Davos, Erdogan litiga con Shimon Peres e diventa eroe islamico

Dopo l'incidente di Davos il premier turco accolto trionfalmente in patria. Manifestazioni a
Gaza, i complimenti di Hamas e dell’Iran per gli attacchi a Israele

Per i giornali è il «nuovo Saladino», il «conquistatore di Davos», il nuovo simbolo dell’orgoglio musulmano dal Bosforo alle coste di Gaza. Ma per molti è un lupo alle prese con l’antico vizio, un primo ministro capace in una sera di riassumere quei panni e quelle sembianze che undici anni fa lo portarono in galera per aver inneggiato - da sindaco di Istanbul - alla nascita di uno Stato islamico turco.

Ventiquattro ore dopo le polemiche svizzere su Gaza e la rissa verbale con il presidente israeliano Shimon Peres, il premier turco Recep Tayyip Erdogan sa di non aver molto di cui rallegrarsi.
Dietro alle folle in delirio, ai cori di manifestanti coperti da bandiere palestinesi, dietro agli slogan di chi saluta il suo rientro ad Ankara come il ritorno del «conquistatore di Davos» emergono malumori, preoccupazioni, vecchi sospetti. I primi sono quelli dei nemici di sempre, dei generali, degli intellettuali laici e di tutti quei convinti difensori del secolarismo turco sempre pronti a dubitare della conversione del vecchio «fondamentalista» Erdogan. Per quegli implacabili nemici lo scontro con l’«alleato» Peres, le accuse a Israele definito un Paese «capace quando si tratta di uccidere di farlo molto bene» sono i segni di una passione ancora pronta a manifestarsi, di un’ideologia integralista mai sopita. In fondo lo ammette pure lui. «Di fronte a questioni come quelle mi è impossibile rimanere indifferente... difendere l’onore del mio Paese è un dovere irrinunciabile, in cuor mio sono un politico e non un diplomatico... ho fatto quel che dovevo fare» spiega il premier turco mentre cinquemila dimostranti gliene rendono merito ululando «la Turchia è orgogliosa di te».

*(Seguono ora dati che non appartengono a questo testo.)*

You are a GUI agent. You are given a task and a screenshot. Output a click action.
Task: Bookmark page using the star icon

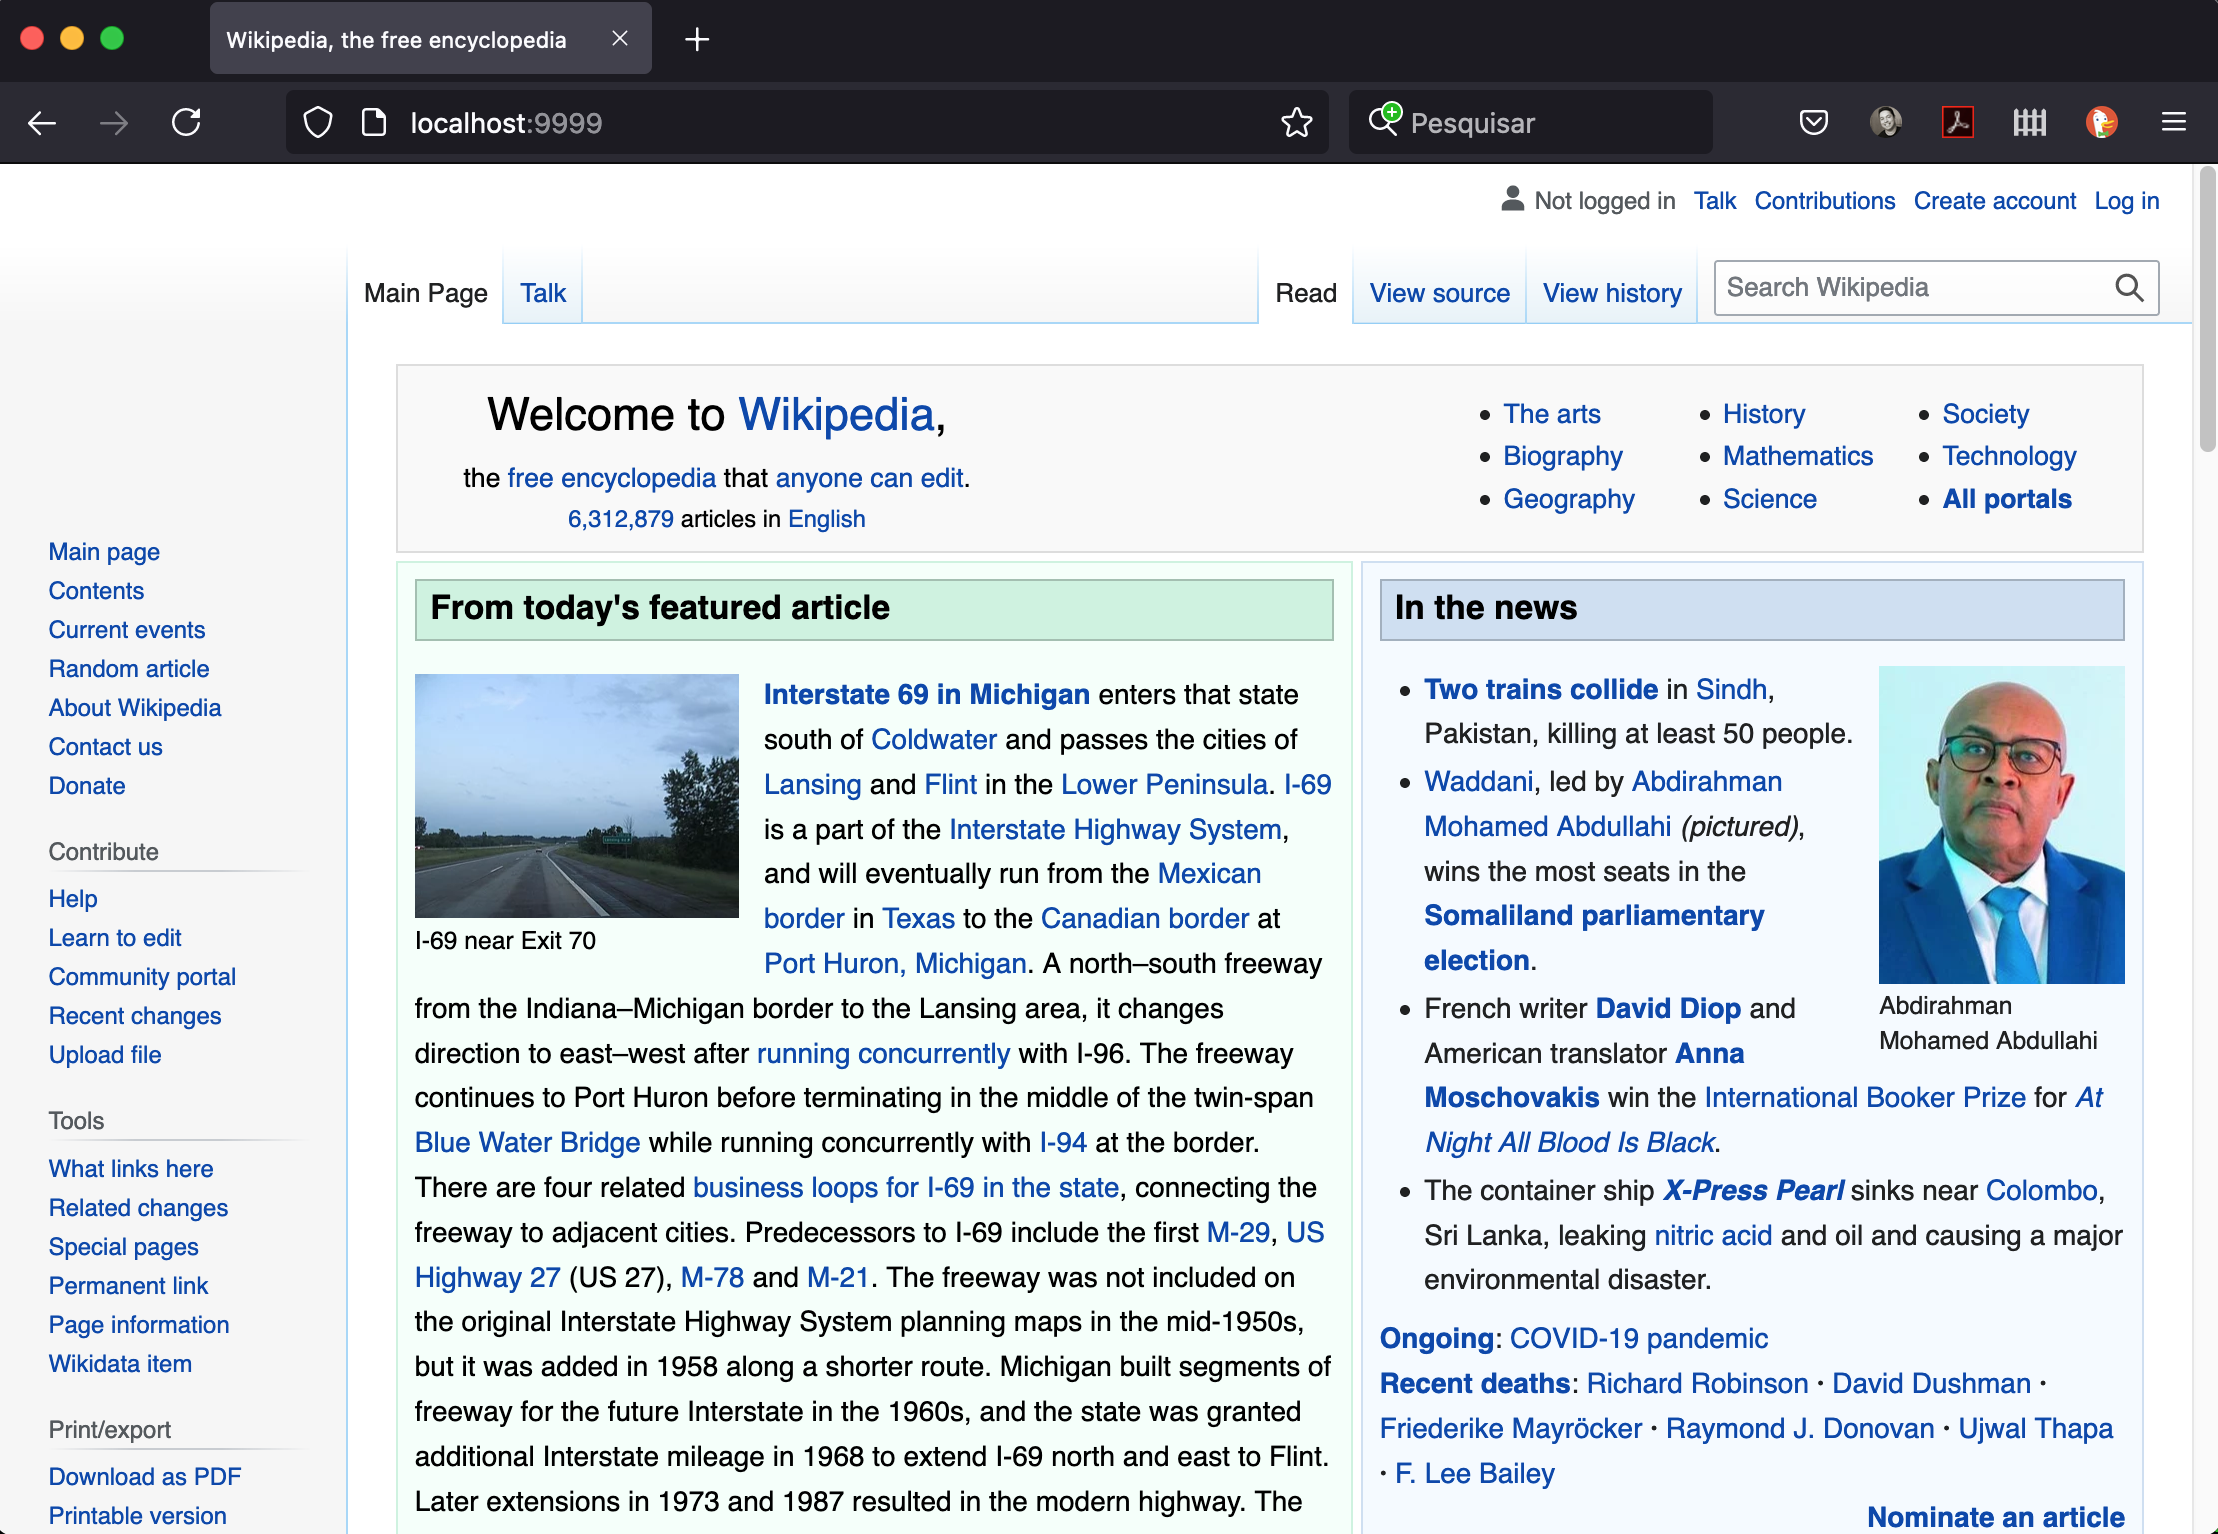coord(1296,123)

Il problema però non sono le accuse a Peres, l’abbandono del parterre di Davos e la promessa di non metterci più piede. Il problema sono le conseguenze. Per capirlo basta leggere i proclami di Hamas, prontissimo nell’elogiare la «coraggiosa presa di posizione del primo ministro Erdogan» e a coprire di mezzelune turche le macerie del campo profughi di Jabaliya. Sarà anche sincera ammirazione, ma non giova alla reputazione di un premier che sognava di trasformarsi nel grande mediatore capace di dispiegare il proprio esercito al confine tra Gaza ed Egitto e di forgiare la pace tra Siria e Israele. Certo ha conquistato i cuori dell’opinione pubblica araba sdegnata per il silenzio dei propri leader davanti alle macerie della Striscia, ma ha anche incassato gli imbarazzanti complimenti dell’ex presidente iraniano Akbar Hashemi Rafsanjani pronto, quanto Hamas, ad applaudire l’«ottima mossa» di Davos.

E sul fronte interno la soddisfazione di aver ricompattato - a pochi mesi dalle elezioni provinciali - i propri elettori e riconquistato tanti integralisti «delusi» non compensa i grattacapi da superare per convincere, un’altra volta, i nemici di casa e gli amici all’estero di aver definitivamente accantonato le foghe integraliste.